→ **TASK OBJECTIVE**
Reproduce the lines below verbatim, starting with the line that contains "The height and width of the screenshot is (665, 962)." and continuing through the line that contains "Action: tap(1471, 413)", with both of those lines included.
*** EXTRACTED MATERIAL ***
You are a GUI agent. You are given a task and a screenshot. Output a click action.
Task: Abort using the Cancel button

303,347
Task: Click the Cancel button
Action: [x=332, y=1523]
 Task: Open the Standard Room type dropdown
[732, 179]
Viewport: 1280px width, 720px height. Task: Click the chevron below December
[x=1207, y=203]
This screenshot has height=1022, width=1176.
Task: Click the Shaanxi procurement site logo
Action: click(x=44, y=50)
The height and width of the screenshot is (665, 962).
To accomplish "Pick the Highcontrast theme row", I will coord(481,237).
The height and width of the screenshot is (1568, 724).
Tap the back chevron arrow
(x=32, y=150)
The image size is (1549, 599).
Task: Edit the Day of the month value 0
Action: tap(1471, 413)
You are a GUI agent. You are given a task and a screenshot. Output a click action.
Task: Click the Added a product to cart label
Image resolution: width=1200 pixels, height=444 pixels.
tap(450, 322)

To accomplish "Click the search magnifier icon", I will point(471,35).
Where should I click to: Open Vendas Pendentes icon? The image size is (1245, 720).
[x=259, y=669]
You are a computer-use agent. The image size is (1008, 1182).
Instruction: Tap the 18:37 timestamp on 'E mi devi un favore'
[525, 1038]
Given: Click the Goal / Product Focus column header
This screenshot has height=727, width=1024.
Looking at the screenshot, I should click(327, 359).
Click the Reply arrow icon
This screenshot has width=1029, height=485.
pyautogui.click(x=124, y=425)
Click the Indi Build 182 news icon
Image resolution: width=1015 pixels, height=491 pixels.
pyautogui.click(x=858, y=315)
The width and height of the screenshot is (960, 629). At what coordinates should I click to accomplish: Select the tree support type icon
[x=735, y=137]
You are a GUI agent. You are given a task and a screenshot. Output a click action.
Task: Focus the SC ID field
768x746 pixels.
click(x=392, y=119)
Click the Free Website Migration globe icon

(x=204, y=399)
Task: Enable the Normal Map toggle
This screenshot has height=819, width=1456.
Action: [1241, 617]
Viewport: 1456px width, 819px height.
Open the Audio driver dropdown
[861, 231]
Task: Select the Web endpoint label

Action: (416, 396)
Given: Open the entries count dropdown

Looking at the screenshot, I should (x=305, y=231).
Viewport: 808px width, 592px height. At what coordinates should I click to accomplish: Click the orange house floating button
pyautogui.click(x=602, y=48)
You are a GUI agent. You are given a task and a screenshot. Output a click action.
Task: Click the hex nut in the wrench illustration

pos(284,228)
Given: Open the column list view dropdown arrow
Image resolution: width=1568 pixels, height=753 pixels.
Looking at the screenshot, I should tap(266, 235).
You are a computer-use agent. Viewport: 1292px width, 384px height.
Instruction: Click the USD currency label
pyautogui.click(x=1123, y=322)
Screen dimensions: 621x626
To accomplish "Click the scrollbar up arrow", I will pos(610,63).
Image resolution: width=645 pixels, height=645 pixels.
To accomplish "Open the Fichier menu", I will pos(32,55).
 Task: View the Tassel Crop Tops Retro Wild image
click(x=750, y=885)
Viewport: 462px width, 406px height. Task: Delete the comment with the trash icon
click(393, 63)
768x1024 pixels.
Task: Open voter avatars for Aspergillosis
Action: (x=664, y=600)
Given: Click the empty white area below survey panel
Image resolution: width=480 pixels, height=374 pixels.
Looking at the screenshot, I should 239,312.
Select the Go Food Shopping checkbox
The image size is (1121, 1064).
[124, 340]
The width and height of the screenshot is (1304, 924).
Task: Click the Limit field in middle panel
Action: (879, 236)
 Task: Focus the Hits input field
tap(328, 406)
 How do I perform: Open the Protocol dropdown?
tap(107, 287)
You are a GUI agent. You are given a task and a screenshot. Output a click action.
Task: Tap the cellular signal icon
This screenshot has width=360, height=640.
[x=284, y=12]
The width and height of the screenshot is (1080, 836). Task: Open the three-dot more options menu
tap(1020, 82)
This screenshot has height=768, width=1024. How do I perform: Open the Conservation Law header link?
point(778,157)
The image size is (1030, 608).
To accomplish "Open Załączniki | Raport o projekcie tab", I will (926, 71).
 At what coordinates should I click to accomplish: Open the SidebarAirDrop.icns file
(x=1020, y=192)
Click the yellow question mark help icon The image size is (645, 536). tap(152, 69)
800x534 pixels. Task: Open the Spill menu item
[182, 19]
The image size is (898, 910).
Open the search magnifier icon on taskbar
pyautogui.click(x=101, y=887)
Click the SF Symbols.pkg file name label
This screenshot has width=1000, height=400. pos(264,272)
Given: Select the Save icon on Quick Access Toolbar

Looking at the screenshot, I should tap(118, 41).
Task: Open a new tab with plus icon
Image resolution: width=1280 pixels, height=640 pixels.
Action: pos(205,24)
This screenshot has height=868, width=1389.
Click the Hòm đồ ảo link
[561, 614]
***
→ **TASK OUTPUT**
The height and width of the screenshot is (665, 962).
To accomplish "Pick the Highcontrast theme row", I will coord(481,237).
The height and width of the screenshot is (1568, 724).
Tap the back chevron arrow
(x=32, y=150)
The image size is (1549, 599).
Task: Edit the Day of the month value 0
Action: tap(1471, 413)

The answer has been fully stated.